La violenza contro le donne è un fenomeno globale, una tragedia di enormi dimensioni: in tutto il mondo circa un terzo delle donne ha sperimentato sulla propria persona episodi di violenza, nella gran parte dei casi commessi dal partner. L’Organizzazione Mondiale della Sanità (OMS) per la prima volta dedica un rapporto specifico a questo tema, descrivendone le dimensioni e le conseguenze sulla salute delle donne, indicando anche il ruolo essenziale che i servizi sanitari sono chiamati a svolgere.

Le dimensioni del fenomeno

“La violenza contro le donne non è un fenomeno nuovo, come non lo sono le sue conseguenze sulla salute fisica, mentale e riproduttiva delle donne. Ciò che c’è di nuovo è la crescente consapevolezza che gli atti di violenza contro le donne non sono eventi isolati, ma piuttosto un tipo di comportamento che viola di diritti delle donne e delle ragazze, che limita la loro partecipazione alla società e danneggia la loro salute e il loro benessere. Quando studiata sistematicamente, come è stato fatto in questo Rapporto, appare chiaro che la violenza contro le donne è un problema globale di salute pubblica di proporzioni epidemiche che interessa un terzo delle donne nel mondo”.

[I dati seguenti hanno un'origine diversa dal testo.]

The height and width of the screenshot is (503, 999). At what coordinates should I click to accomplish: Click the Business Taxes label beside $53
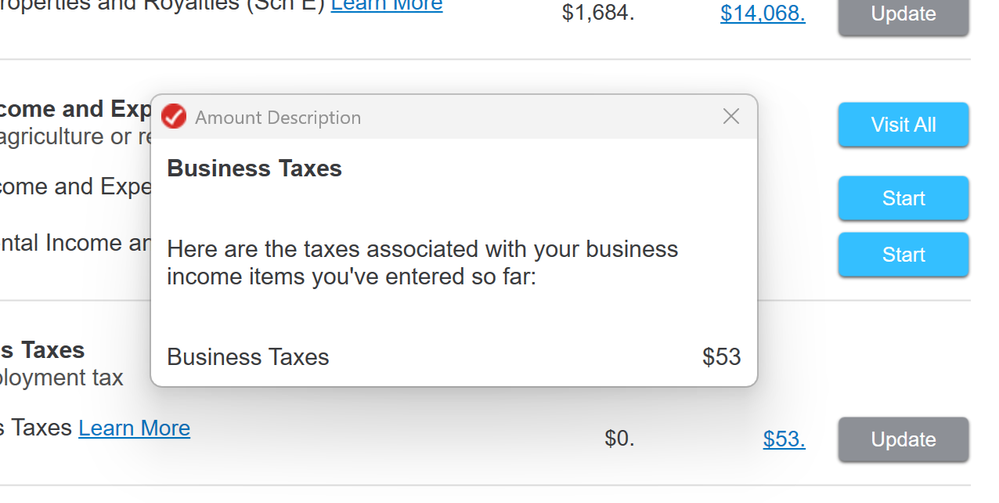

Con queste affermazioni si apre il Rapporto prodotto dall’OMS in collaborazione con la London School of Hygiene and Tropical Medicine e con il South African Medical Research Council (per scaricare il Rapporto).

Il Rapporto prende in considerazione due differenti tipi di violenza contro le donne: a) quella fisica o sessuale commessa dai partner e b) quella sessuale commessa da non-partner. Complessivamente il 35% delle donne nel mondo hanno subito una violenza di questo tipo.

La più frequente è quella commessa dai partner, con un dato globale del 30% delle donne vittime di violenza, con differenze regionali descritte nella figura. La maggiore prevalenza della violenza contro le donne si registra in Medio Oriente (37%) e in Africa (36,6%), la minore nei paesi ad alto reddito (23,2%).

La ricerca ha rilevato che l’esposizione alla violenza è già molto alta tra le giovani donne (età 15-19 anni) con una prevalenza del 29,4% e raggiunge il massimo picco nella fascia di età 40-44 anni con una prevalenza del 37,8%.

Inoltre il Rapporto rileva che il 38% degli assassini di donne sono commessi dal proprio compagno.

Il fenomeno della violenza sessuale commessa da altri soggetti (non-partner) è più ridotto e interessa globalmente il 7% delle donne.

Le conseguenze sulla salute e il ruolo degli operatori sanitari.

Le donne che subiscono violenza presentano rilevanti di problemi di salute, oltre a quelli direttamente provocati dalle aggressioni. Dal punto di vista della salute riproduttiva vivere in ambiente violento è associato a una maggiore probabilità di avere un aborto, di partorire prematuramente e di avere neonati con basso peso alla nascita. L’esposizione a eventi traumatici aumenta inoltre la probabilità di andare incontro a problemi di salute mentale, di diventare alcoliste, di tentare il suicidio e – in alcune realtà – di contrarre un’infezione HIV.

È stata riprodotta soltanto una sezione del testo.